U zei het al, er is meer dan Opus Dei in De PG. Een ander thema is het huwelijk zonder liefde of passie. Wat de PG en zijn vrouw nog bindt, lijkt me een parodie.
"Vergis u niet. Zulke huwelijken zijn talrijker dan u denkt."
Erg mooi zijn de passages over paarden.
"Met dieren heb ik al van jongs af een bijzondere band gehad. Ze voelen zich goed bij mij. Psychologen beweren dat dat een teken is dat ik een goed mens ben. De wilde natuur heeft me altijd al hevig geïnteresseerd. Ik vond het een goede voorbereiding op Kongo. Het lot dwong me toen veel te jagen op groot wild."

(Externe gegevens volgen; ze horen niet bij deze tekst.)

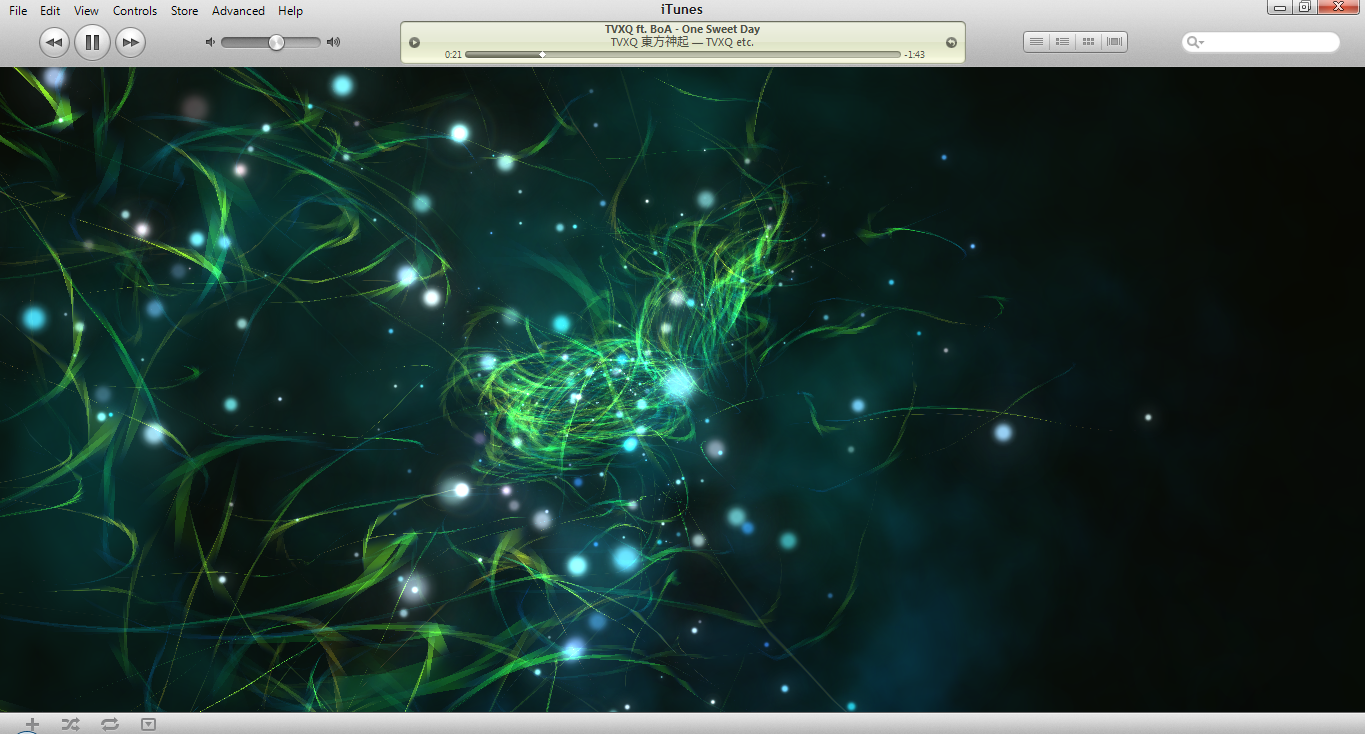Switch to Grid view
Screen dimensions: 1365x734
pos(1087,41)
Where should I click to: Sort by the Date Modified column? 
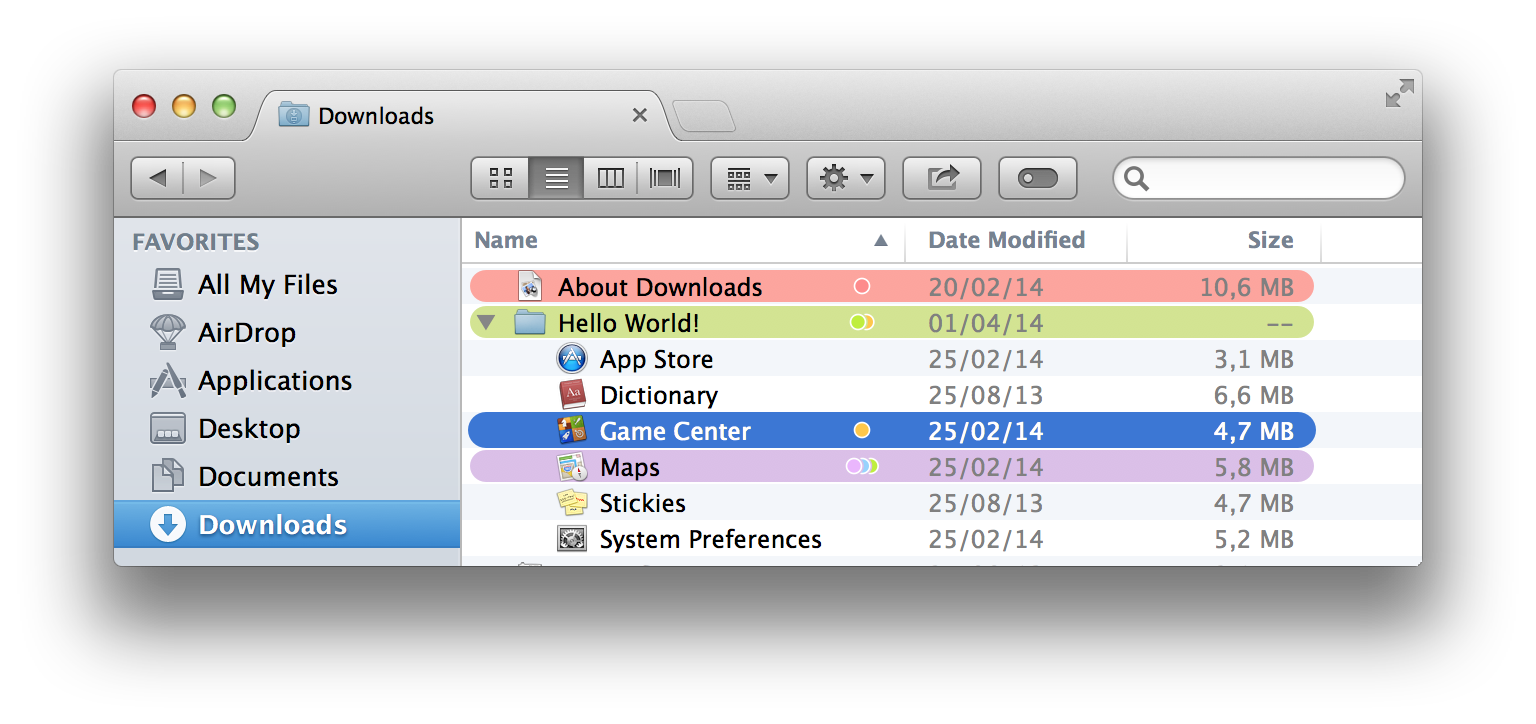[x=1006, y=240]
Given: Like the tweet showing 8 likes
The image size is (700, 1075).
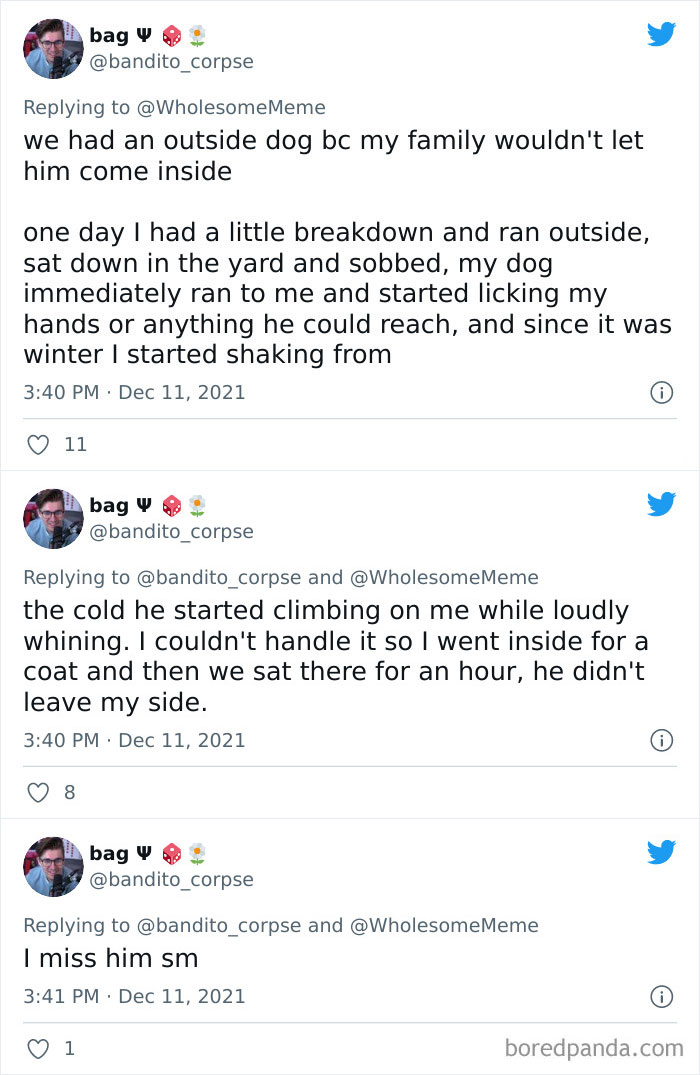Looking at the screenshot, I should (37, 792).
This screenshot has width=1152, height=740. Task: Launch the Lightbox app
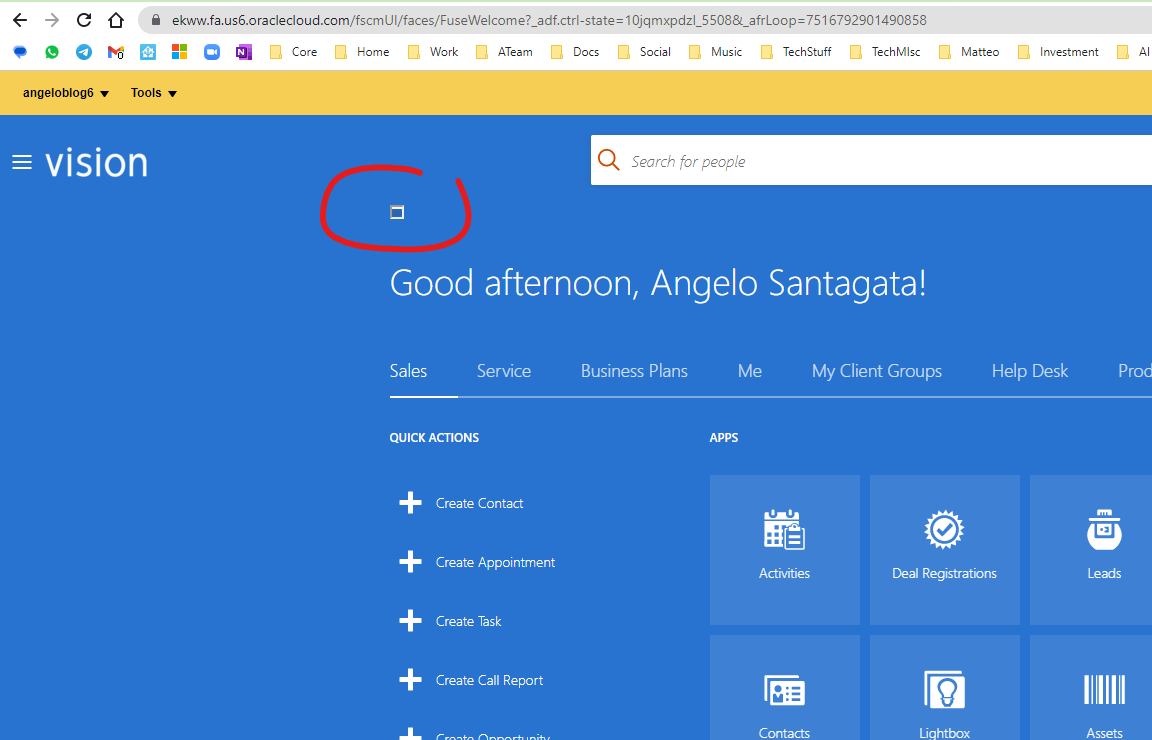click(944, 700)
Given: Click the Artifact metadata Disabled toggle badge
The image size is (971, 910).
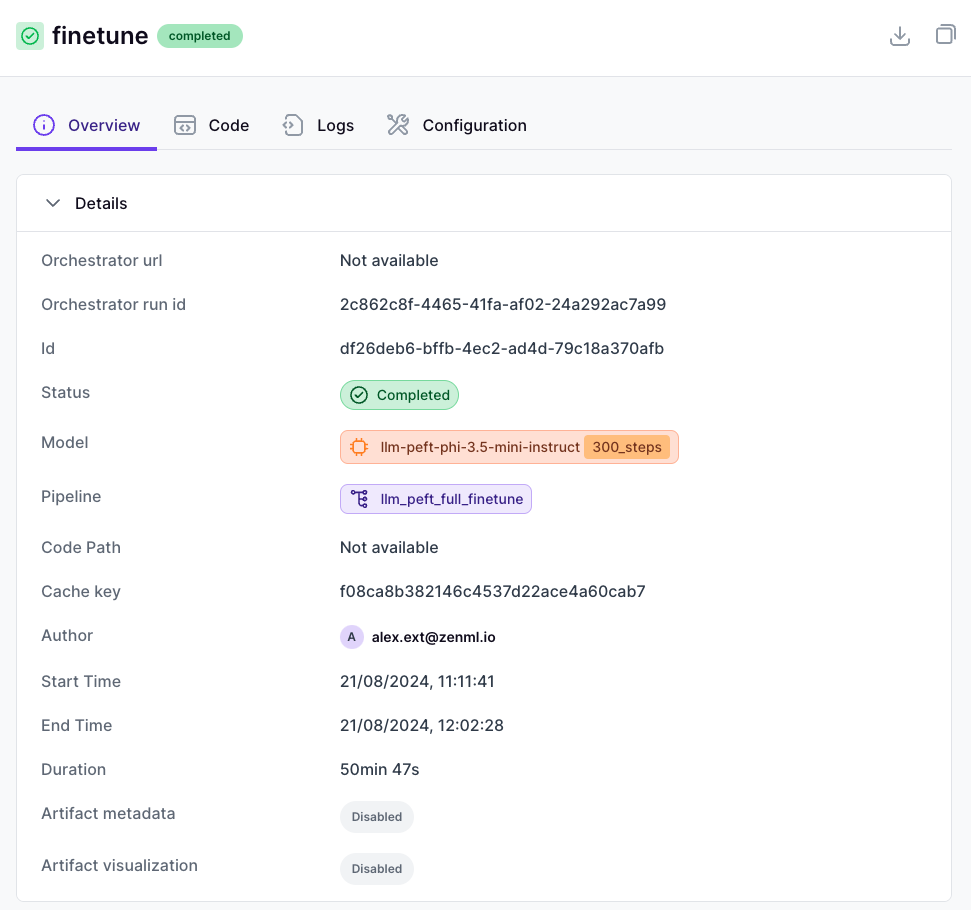Looking at the screenshot, I should coord(377,817).
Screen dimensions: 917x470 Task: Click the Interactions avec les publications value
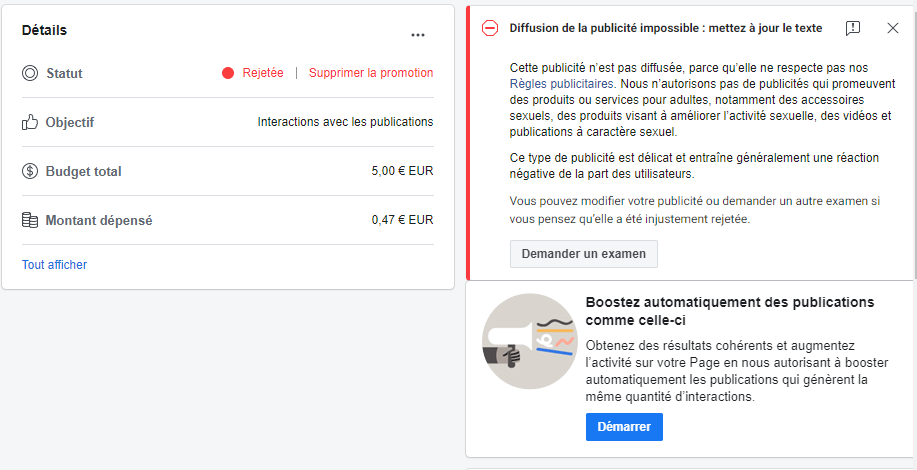click(345, 122)
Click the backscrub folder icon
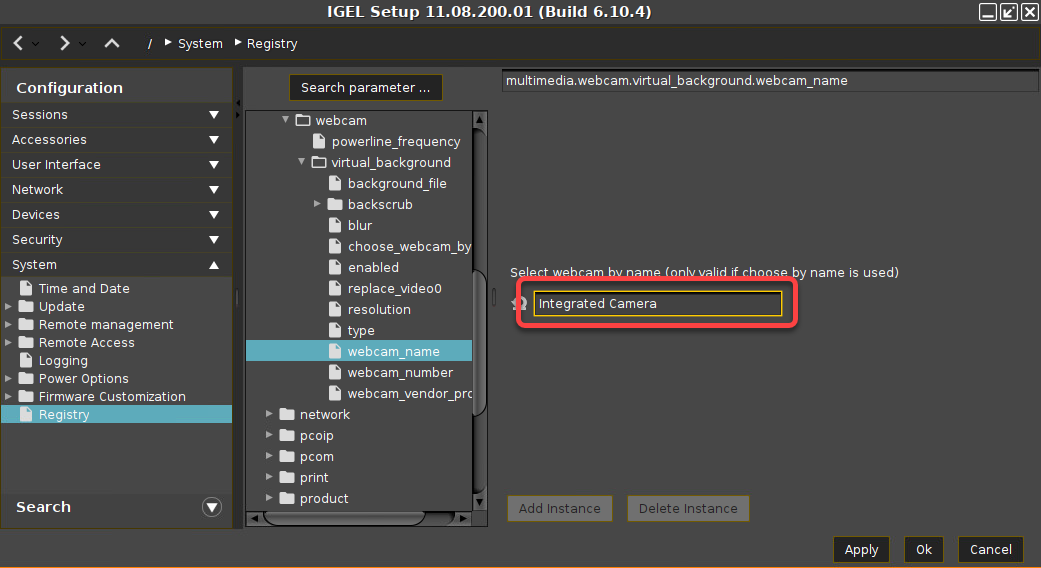The height and width of the screenshot is (568, 1041). click(335, 205)
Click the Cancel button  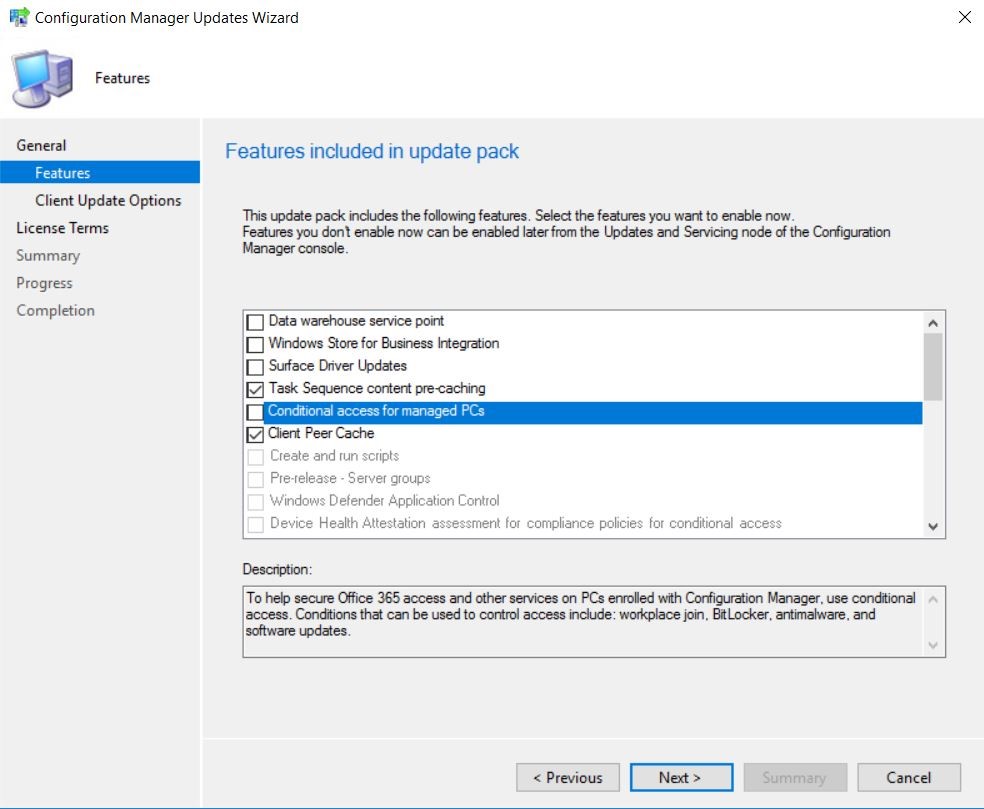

Mooi verweven in de roman is het thema van het ouder-worden. De PG heeft nog drie jaar voor hij met pensioen gaat. Hij kampt met ouderdomskwalen.
"Dat interesseerde me vroeger allemaal meer. Nu heb ik daar geen last meer van. En ik hoop mijn omgeving ook niet. Ik voel me goed in mijn vel."
Over twee jaar wordt u zeventig. Is dat een schrikbarende gedachte?
"Neen."
Tegenwoordig gaat men met vervroegd pensioen als men vijftig is. Van een auteur wordt verwacht dat hij blijft schrijven.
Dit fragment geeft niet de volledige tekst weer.